The Vikrant weighs in at 37,500 tons, and will carry as many as 36 aircraft, reports The Times of India. Though small compared with the world's largest, the US Nimitz class carrier, which is two-and-a-half times heavier and carries 85 aircraft, the Vikrant marks a major milestone for India's military capabilities.
Building an aircraft carrier is a rare feat, and as the BBC notes in a May 2012 article, "Nuclear weapons give a nation 'cachet' ... [b]ut carriers give a nation 'capability'."
The Times adds that the Vikrant's successful float-out – taking it out of drydock – is expected to spur the Indian Navy to soon green-light construction of a second domestic carrier. India already has a smaller carrier, the Viraat, which it acquired from the British in 1987, and plans to commission a carrier it bought from Russia in 2004, the INS Vikramaditya, later this year.

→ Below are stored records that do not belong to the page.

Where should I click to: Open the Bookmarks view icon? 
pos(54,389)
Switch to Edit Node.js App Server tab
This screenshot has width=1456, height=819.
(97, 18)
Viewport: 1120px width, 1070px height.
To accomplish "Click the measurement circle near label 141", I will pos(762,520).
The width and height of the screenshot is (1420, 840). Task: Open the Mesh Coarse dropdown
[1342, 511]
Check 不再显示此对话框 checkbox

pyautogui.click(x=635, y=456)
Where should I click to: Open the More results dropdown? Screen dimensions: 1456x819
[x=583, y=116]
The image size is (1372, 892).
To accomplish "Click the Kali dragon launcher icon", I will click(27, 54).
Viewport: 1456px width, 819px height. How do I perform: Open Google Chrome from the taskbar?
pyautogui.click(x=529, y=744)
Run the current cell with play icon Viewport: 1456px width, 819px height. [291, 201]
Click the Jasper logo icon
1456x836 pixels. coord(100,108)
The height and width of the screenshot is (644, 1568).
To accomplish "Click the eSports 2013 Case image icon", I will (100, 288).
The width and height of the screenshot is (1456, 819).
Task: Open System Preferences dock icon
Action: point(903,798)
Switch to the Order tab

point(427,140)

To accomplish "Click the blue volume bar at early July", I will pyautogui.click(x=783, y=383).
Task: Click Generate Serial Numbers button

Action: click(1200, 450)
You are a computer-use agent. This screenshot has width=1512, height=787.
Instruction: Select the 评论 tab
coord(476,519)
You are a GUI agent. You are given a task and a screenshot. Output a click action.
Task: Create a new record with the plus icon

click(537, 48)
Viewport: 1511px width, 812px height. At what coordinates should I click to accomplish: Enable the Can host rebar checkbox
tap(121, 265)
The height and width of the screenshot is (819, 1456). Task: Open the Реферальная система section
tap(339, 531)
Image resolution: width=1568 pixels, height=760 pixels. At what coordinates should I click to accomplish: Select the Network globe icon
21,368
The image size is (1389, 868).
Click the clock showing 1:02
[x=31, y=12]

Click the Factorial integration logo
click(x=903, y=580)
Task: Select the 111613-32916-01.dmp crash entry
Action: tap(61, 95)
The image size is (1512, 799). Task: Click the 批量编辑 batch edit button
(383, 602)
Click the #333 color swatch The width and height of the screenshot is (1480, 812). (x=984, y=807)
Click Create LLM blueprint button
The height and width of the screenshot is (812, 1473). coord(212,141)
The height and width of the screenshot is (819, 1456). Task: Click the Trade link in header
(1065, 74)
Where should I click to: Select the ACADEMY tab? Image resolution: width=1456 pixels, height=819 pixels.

The Vikrant's initial launch doesn't change the global balance of power. It still has to undergo several years of outfitting, and is not expected to be commissioned for duty until 2018, reports the Times. And even when it does enter service, the US will likely still retain the huge edge in carrier might that it currently enjoys. According to IHS Jane's figures from last year, the US has 20 plane-carrying ships, 10 of which are the huge Nimitz class, while the rest of the world combined has only 13.
But it does underscore India's increasing military influence in the region, and puts it in deeper competition with Asia's other emerging naval power: China. Last year, China launched its first aircraft carrier, which it purchased from Ukraine and refitted, and it is reportedly constructing a new carrier at a facility near Shanghai, according to IHS Jane's.
According to the Times, Zhang Junshe, the vice president of China's Naval Research Institute, told Chinese state media that the Vikrant, "along with reinforced naval strength, will further disrupt the military balance in South Asia."
Still, as the US military newspaper Stars and Stripes reported in June, to have an effective aircraft carrier, a navy needs a large fleet of support ships to assist it. And China – like India – has a way to go before it has that fleet.